● Written exercise:
Please copy out every one of the following lines word for word, without changing anything.

(Item location entries)
────────
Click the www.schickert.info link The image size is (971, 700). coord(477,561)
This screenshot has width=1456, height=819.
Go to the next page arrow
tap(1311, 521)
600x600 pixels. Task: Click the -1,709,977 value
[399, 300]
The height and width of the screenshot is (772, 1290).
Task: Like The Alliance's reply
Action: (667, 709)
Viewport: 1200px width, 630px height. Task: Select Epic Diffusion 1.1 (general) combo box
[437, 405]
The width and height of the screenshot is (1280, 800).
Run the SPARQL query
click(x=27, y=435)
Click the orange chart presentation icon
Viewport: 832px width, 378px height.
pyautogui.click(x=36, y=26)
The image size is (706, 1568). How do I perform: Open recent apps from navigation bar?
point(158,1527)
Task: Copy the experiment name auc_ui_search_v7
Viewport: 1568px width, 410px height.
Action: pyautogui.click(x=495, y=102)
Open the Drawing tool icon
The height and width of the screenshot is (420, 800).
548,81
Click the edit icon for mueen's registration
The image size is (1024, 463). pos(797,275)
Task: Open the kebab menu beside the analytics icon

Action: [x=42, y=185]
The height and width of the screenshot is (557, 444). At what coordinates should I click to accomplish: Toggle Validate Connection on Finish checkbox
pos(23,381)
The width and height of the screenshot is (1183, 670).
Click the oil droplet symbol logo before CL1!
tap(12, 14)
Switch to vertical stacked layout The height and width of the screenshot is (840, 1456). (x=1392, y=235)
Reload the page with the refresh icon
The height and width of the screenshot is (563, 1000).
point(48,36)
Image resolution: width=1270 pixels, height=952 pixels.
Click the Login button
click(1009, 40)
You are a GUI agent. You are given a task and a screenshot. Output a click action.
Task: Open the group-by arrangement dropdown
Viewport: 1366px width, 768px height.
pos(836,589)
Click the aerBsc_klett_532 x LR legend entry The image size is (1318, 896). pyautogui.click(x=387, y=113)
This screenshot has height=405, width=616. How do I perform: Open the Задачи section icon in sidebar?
────────
● Finished task:
Click the www.schickert.info link The image size is (971, 700). coord(477,561)
This screenshot has width=1456, height=819.
Go to the next page arrow
tap(1311, 521)
600x600 pixels. Task: Click the -1,709,977 value
[399, 300]
The height and width of the screenshot is (772, 1290).
Task: Like The Alliance's reply
Action: (667, 709)
Viewport: 1200px width, 630px height. Task: Select Epic Diffusion 1.1 (general) combo box
[437, 405]
The width and height of the screenshot is (1280, 800).
Run the SPARQL query
click(x=27, y=435)
Click the orange chart presentation icon
Viewport: 832px width, 378px height.
pyautogui.click(x=36, y=26)
The image size is (706, 1568). How do I perform: Open recent apps from navigation bar?
point(158,1527)
Task: Copy the experiment name auc_ui_search_v7
Viewport: 1568px width, 410px height.
Action: pyautogui.click(x=495, y=102)
Open the Drawing tool icon
The height and width of the screenshot is (420, 800).
548,81
Click the edit icon for mueen's registration
The image size is (1024, 463). pos(797,275)
Task: Open the kebab menu beside the analytics icon

Action: [x=42, y=185]
The height and width of the screenshot is (557, 444). At what coordinates should I click to accomplish: Toggle Validate Connection on Finish checkbox
pos(23,381)
The width and height of the screenshot is (1183, 670).
Click the oil droplet symbol logo before CL1!
tap(12, 14)
Switch to vertical stacked layout The height and width of the screenshot is (840, 1456). (x=1392, y=235)
Reload the page with the refresh icon
The height and width of the screenshot is (563, 1000).
point(48,36)
Image resolution: width=1270 pixels, height=952 pixels.
Click the Login button
click(1009, 40)
You are a GUI agent. You are given a task and a screenshot. Output a click action.
Task: Open the group-by arrangement dropdown
Viewport: 1366px width, 768px height.
pos(836,589)
Click the aerBsc_klett_532 x LR legend entry The image size is (1318, 896). pyautogui.click(x=387, y=113)
This screenshot has height=405, width=616. How do I perform: Open the Задачи section icon in sidebar?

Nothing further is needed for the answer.